FRAGMENTO SELECCIONADO:
____
No hay burla pero sí color, aportado por el padre Cataldo, una especie de Don Camilo o Padre Brown, por su condición campechana, algo rústica, obcecada y astuta también. Para luchar con el Malo hay que ser astuto. El padre Cataldo organiza concurridas misas semanales, específicamente destinadas a conjurar la presencia de su Enemigo en los concurrentes. “Les pido que no se impresionen cuando venga la parte mala”, pide el padre desde el púlpito, como si fuera el aviso de una de terror, y nadie se levanta y se va. “Ya veo seis, siete u ocho poseídos”, ojea a la distancia, y con la oración empieza “la parte mala”. Una voz se queja y maldice entre los asistentes, una silla cae, una concurrente es sostenida en el piso por sus parientes, la voz amenaza con que “a ésta no voy a dejarla” y el padre se acerca firmemente a la muchacha. Lo que no hay en estas misas es un espectáculo de confesión, arrepentimiento y cura, como sucede en las ceremonias evangelistas.
Muchos de los concurrentes son habitués que ya tienen un trato familiar con los asistentes del padre, un colega y una señora veteranos que parecen perfectos actores de reparto, de histrionismo bien siciliano. Tanto pueden darse indicaciones como de jugadores de fútbol (“andá marcalo a aquel”, podría pensarse ante algún descompuesto) como pelearse un poco entre sí o hacerle chistes u ofrecerle un tecito a alguna habitué. Si los exorcizados vuelven es porque la práctica no funcionó. Los padres de una muchacha vienen a agradecer al padre por lo que hizo por ella, y en ese momento la chica empieza a sentir la característica descompostura. Ése es uno de los casos más impresionantes: a la ragazza se le dan vuelta los ojos y después empieza a comportarse como esa “cerdita” que la voz interna de Regan McNeill le decía que era. La chica, de unos 16 o 17 años, sonríe con lascivia, se muerde los labios y se mueve con oscilaciones provocativas... dirigidas a su padre. Es lo que podría considerarse “la poseída clásica”, la adolescente con el diablo en el cuerpo.
____
DATOS SIN PROCESAR:
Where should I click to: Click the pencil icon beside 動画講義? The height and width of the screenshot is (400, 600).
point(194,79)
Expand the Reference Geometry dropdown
____
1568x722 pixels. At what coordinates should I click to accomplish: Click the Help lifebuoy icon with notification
____
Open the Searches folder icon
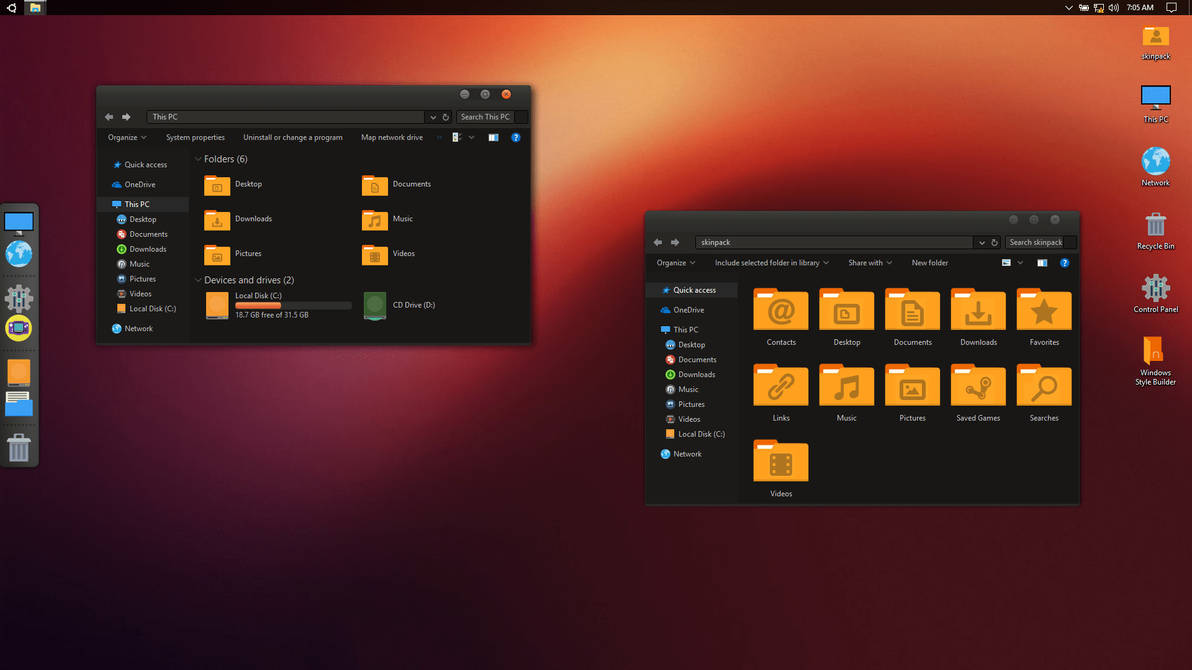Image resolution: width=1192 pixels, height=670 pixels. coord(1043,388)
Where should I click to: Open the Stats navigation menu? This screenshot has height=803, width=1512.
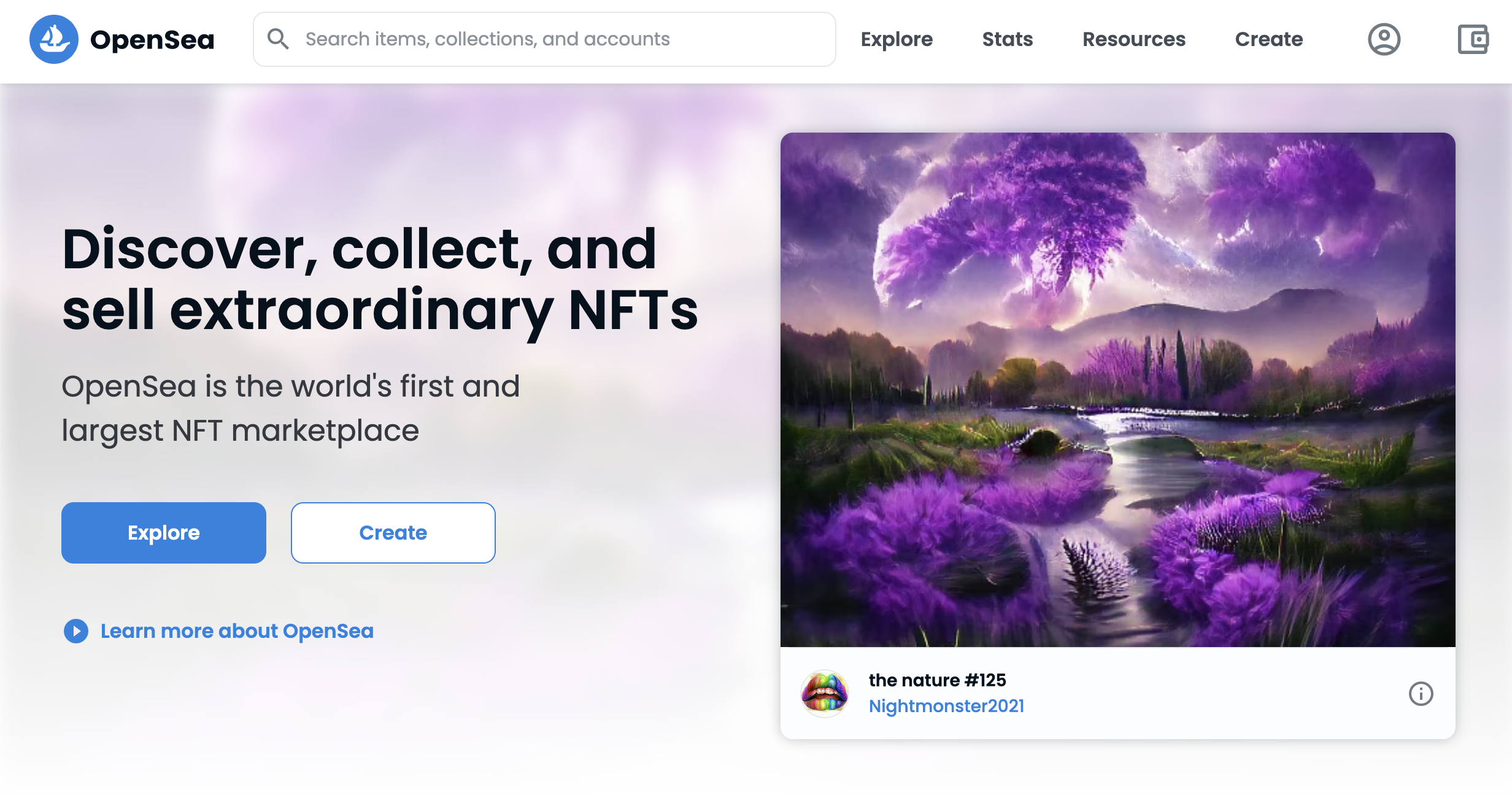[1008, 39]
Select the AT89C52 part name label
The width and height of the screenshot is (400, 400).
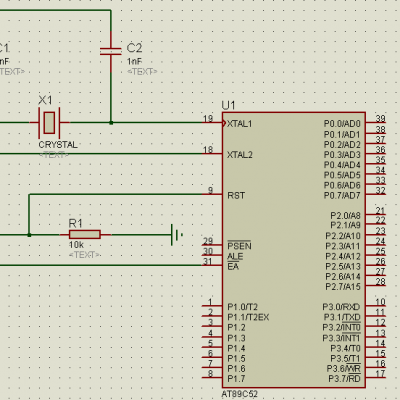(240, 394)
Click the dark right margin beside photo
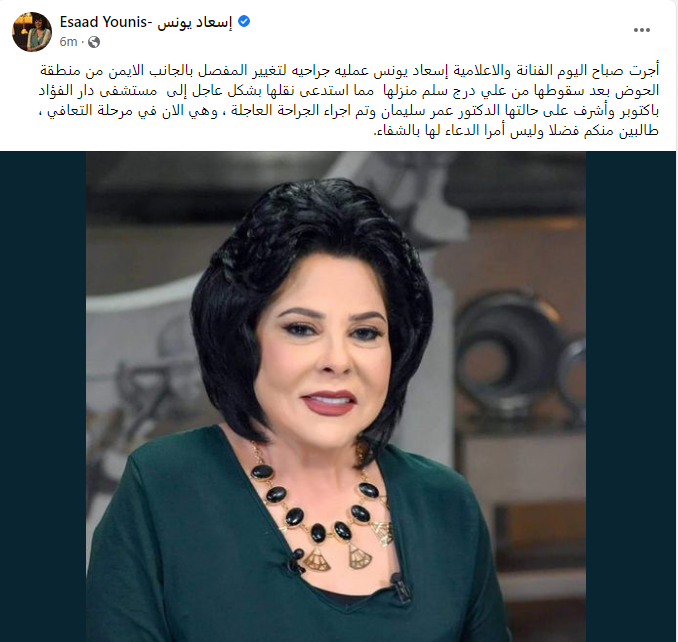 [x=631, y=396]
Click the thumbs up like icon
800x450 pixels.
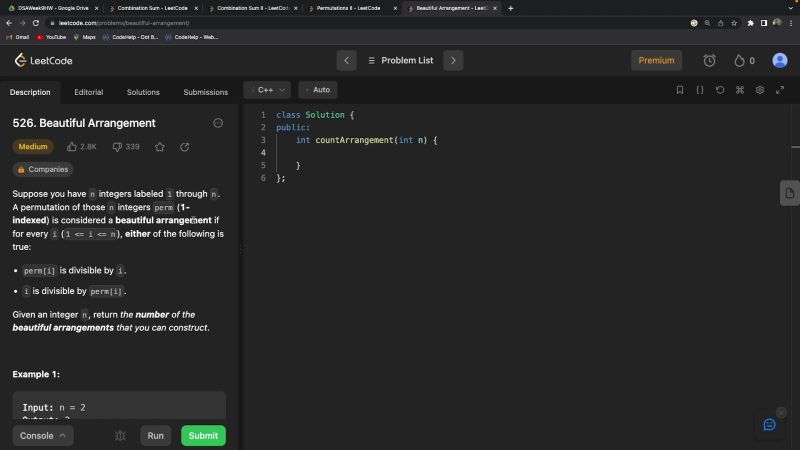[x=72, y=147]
____
INSTRUCCIONES DE LA TAREA:
Continúa el fragmento sobre las misas de exorcismo del padre Cataldo desde su última oración.

RESPUESTA:
A algunos “poseídos”, Di Giacomo los sigue más en detalle. La chica y sus padres, un veinteañero con aspecto entre punk y heavy, una mujer que ante el agua bendita experimenta síntomas físicos, como una pronunciada renquera que la cámara sigue en travelling. Allí se observa la relación entre “posesión” y conflictos familiares, como sucede con la chica y el muchacho rapado, que ante la negativa de su novia a verlo reacciona con violencia. O entre “posesión” y soledad, como parecería ser el caso de la mujer. La cámara los observa, los sigue y se detiene ante ellos, como quien contempla a una humanidad dolida, en busca de ayuda.